How to gracefully power down HDDs on shutdown

  • Hi


    I have a scheduled job that automatically shuts down my Rock64 running OMV 5 at a specific time at night. Sadly my Rock64 doesn't support automatic startup so the only way to power it on is manually either using the physical power button or removing complete power (also pulling out the power barrel connector) and restoring the power. To get around this I use smart plugs to wake it up again.


    Now, powering on and off the equipment with the smart plugs isn't a problem except that when OMV shutdowns it's not safely powering off the HDDs too. This means when my smart plugs eventually power off the powered, USB 3 hub a couple of minutes later with the HDDs connected to it, it is forcefully cutting the power to fully spinning HDDs.


    I can rule out the hub not being the problem because safely ejecting the device in Windows gracefully spins down the HDDs.


    The automatic shutdown feature found at `System > Power Management` is very basic. Obviously first of all it's not spinning down the HDDs properly and secondly when a data transfer on SMB for example is in progress the automatic shutdown proceeds anyway without checking for system activity.


    I thought about using an additional Cron job to unmount and sleep the drives using `sudo hdparm -y /dev/sda1` but that caused issues when rebooting just the Rock64 alone. The HDDs seemed to be stuck in an infinite sleep and the Rock64 was unreachable until I completely power cycled the HDDs off and back on.

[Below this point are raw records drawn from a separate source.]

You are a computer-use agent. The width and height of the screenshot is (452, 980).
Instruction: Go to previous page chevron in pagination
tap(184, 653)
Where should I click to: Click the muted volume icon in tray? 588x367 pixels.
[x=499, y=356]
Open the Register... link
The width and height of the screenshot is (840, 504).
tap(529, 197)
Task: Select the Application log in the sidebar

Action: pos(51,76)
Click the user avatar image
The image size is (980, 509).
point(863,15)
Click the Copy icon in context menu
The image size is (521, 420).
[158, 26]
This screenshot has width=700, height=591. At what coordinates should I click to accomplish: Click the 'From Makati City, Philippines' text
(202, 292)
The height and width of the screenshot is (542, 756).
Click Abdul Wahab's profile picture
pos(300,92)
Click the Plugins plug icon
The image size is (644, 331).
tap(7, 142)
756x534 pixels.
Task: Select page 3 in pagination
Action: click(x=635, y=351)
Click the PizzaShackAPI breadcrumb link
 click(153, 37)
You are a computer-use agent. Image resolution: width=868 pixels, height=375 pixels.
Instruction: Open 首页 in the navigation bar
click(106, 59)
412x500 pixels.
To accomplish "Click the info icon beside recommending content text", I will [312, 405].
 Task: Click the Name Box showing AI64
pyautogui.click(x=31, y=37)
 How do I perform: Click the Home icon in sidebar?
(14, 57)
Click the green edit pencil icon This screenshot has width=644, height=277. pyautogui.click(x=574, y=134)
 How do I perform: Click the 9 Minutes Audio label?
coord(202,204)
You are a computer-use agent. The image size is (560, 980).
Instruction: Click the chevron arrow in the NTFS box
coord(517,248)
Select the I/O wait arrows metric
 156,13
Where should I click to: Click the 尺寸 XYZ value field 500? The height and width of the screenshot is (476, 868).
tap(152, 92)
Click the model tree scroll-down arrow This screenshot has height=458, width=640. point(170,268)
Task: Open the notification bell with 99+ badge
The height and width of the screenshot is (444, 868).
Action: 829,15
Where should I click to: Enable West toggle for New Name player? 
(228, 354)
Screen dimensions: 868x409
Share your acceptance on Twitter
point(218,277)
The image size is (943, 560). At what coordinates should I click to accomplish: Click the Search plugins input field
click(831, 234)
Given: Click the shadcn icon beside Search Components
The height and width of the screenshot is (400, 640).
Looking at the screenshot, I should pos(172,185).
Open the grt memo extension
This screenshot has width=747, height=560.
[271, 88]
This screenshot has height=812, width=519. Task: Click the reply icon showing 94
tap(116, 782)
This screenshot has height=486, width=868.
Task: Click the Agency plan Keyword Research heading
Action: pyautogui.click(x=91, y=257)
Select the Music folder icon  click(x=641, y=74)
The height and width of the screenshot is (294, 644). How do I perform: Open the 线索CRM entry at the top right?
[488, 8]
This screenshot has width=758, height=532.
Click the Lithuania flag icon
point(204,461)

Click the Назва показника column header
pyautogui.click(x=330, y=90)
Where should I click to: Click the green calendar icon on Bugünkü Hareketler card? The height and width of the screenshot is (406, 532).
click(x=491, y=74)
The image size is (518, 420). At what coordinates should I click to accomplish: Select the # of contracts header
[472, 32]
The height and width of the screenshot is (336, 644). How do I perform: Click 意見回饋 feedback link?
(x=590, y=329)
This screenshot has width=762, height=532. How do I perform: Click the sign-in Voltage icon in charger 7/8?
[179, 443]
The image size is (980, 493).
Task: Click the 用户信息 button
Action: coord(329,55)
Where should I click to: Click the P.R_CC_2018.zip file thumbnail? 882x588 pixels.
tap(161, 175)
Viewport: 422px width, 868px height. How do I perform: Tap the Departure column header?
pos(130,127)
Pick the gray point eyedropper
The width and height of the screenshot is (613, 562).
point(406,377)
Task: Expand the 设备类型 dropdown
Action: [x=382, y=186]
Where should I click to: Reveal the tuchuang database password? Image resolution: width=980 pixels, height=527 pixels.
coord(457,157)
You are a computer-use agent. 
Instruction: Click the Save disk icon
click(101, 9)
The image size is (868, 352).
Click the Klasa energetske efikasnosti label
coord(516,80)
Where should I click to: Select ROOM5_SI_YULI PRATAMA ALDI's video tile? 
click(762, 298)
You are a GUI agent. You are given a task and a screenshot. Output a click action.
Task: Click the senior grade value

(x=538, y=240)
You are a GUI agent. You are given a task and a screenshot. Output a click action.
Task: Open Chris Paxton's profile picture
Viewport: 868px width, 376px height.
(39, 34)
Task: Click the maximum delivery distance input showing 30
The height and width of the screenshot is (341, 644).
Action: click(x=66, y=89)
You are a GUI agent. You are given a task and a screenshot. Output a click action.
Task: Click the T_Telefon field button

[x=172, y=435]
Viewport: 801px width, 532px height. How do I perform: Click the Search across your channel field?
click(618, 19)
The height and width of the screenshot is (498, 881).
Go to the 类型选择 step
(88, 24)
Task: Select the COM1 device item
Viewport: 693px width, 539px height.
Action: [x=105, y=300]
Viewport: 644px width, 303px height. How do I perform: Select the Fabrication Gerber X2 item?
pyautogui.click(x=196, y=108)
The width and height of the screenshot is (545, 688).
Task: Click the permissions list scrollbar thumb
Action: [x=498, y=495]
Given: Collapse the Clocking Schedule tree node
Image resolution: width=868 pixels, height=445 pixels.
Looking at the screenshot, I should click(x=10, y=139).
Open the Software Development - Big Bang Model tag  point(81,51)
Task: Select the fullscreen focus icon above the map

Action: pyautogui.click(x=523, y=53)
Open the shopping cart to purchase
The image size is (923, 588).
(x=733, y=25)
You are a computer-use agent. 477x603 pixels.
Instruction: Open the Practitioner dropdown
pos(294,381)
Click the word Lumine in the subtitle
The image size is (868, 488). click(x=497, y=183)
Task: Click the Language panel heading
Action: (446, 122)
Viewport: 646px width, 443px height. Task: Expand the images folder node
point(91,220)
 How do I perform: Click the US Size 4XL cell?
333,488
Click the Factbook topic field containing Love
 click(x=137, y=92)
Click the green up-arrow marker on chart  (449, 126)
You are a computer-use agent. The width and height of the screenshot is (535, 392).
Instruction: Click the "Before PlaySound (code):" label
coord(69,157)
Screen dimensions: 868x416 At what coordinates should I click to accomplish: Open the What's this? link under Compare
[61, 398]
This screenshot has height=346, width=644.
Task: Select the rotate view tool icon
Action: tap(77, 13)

    The interesting thing is if I connect the external HDDs directly to the Rock64 eliminating the USB 3 hub, when I shutdown the Rock64 the HDDs do in fact power off but they don't do it gracefully and it's as though I'm just ripping the power out while they are running at full RPM, very much like what the smart plug does. Conversely, I would expect the shutdown stage to spin the HDD down then power off. All of this sudden powering off to the HDDs won't do the HDD heads any good.


    Any ideas how to get this working please?

    • Offizieller Beitrag

    The first thing to realize is, OMV does not shutdown the system. OMV is application that is layered onto Debian. OMV controls Debian and may trigger a shutdown, but the shutdown command itself is part of Debian.

    except that when OMV shutdowns it's not safely powering off the HDDs too.


    The days of manually "parking heads" before shutdown are long over. If power is removed from modern hard drives, as in the PC's cord is yanked from the wall or a power of is forced with the power button, hard drives are designed to autopark their heads while gliding on the cushion of air created by the still spinning platters. It works quite well.

    Power off Retract's are tracked by SMART attribute 192 - . One of my older drives has this count at 1216 and, thus far, it has been error free.


    Obviously first of all it's not spinning down the HDDs properly and secondly when a data transfer on SMB for example is in progress the automatic shutdown proceeds anyway without checking for system activity.

    I'm not sure what you mean by shutting down without checking system activity. On a shutdown, running programs are flushed and any writes to the disk, in progress, are finished.

    If programs are hung and refuse to respond to a graceful shutdown, in that case, data may be lost. However, the fault lays with the application. Not the operating system.

  • The days of manually "parking heads" before shutdown are long over. If power is removed from modern hard drives, as in the PC's cord is yanked from the wall or a power of is forced with the power button, hard drives are designed to autopark their heads while gliding on the cushion of air created by the still spinning platters. It works quite well.

    That sounds relieving. Is there a way I can diagnose why my USB switch that has the HDDs attached to it doesn't spin the HDDs down when my SoC shuts down?

    • Offizieller Beitrag

    Is there a way I can diagnose why my USB switch that has the HDDs attached to it

    This is a matter of the chipset used for the SATA to USB bridge. Different bridges have different behaviors and some actually filter out ATA drive commands.


    For example, without setting drives to spin down (HD-PARM or HD-IDLE), my drive docks spin them down on the their own. The dock "idle" the drives by themselves on what seems like a time interval. And, like you, when I shut down my R-PI the drives are still spinning. Still, it's nothing to worry about. At that point, with the host powered down, drives can be powered off with no ill effects.

  • This is a matter of the chipset used for the SATA to USB bridge. Different bridges have different behaviors and some actually filter out ATA drive commands.

    It is interesting that when safely ejecting on a Mac or Windows PC the drives do spin down. It is weird that Linux doesn't do this a part of its shut down procedure.